**Work instructions:** Each record below is to be reproduced without any change.

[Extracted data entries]
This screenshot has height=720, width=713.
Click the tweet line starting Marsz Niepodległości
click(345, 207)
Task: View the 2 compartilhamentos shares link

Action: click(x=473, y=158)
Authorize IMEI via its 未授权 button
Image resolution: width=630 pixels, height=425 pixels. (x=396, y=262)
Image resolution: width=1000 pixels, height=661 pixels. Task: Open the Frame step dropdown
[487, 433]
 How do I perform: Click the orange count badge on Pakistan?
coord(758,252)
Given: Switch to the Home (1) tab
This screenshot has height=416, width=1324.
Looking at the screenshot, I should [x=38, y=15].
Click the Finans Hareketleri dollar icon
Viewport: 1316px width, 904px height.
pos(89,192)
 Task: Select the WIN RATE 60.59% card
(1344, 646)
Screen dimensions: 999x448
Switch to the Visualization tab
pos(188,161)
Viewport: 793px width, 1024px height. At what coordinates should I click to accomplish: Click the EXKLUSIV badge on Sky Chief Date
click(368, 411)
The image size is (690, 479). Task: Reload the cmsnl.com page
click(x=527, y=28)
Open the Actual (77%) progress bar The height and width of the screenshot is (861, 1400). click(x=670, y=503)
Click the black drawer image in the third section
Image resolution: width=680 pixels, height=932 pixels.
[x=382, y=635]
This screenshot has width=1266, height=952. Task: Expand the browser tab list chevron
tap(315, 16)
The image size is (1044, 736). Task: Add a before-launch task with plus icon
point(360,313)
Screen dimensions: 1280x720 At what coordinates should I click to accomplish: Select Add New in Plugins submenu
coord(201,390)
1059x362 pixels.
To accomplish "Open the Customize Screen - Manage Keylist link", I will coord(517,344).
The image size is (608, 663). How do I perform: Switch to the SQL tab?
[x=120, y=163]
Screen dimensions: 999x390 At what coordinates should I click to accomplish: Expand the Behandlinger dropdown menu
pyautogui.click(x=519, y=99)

**Result:**
This screenshot has height=720, width=713.
Click the tweet line starting Marsz Niepodległości
click(345, 207)
Task: View the 2 compartilhamentos shares link

Action: click(x=473, y=158)
Authorize IMEI via its 未授权 button
Image resolution: width=630 pixels, height=425 pixels. (x=396, y=262)
Image resolution: width=1000 pixels, height=661 pixels. Task: Open the Frame step dropdown
[487, 433]
 How do I perform: Click the orange count badge on Pakistan?
coord(758,252)
Given: Switch to the Home (1) tab
This screenshot has height=416, width=1324.
Looking at the screenshot, I should [x=38, y=15].
Click the Finans Hareketleri dollar icon
Viewport: 1316px width, 904px height.
pos(89,192)
 Task: Select the WIN RATE 60.59% card
(1344, 646)
Screen dimensions: 999x448
Switch to the Visualization tab
pos(188,161)
Viewport: 793px width, 1024px height. At what coordinates should I click to accomplish: Click the EXKLUSIV badge on Sky Chief Date
click(368, 411)
The image size is (690, 479). Task: Reload the cmsnl.com page
click(x=527, y=28)
Open the Actual (77%) progress bar The height and width of the screenshot is (861, 1400). click(x=670, y=503)
Click the black drawer image in the third section
Image resolution: width=680 pixels, height=932 pixels.
[x=382, y=635]
This screenshot has width=1266, height=952. Task: Expand the browser tab list chevron
tap(315, 16)
The image size is (1044, 736). Task: Add a before-launch task with plus icon
point(360,313)
Screen dimensions: 1280x720 At what coordinates should I click to accomplish: Select Add New in Plugins submenu
coord(201,390)
1059x362 pixels.
To accomplish "Open the Customize Screen - Manage Keylist link", I will coord(517,344).
The image size is (608, 663). How do I perform: Switch to the SQL tab?
[x=120, y=163]
Screen dimensions: 999x390 At what coordinates should I click to accomplish: Expand the Behandlinger dropdown menu
pyautogui.click(x=519, y=99)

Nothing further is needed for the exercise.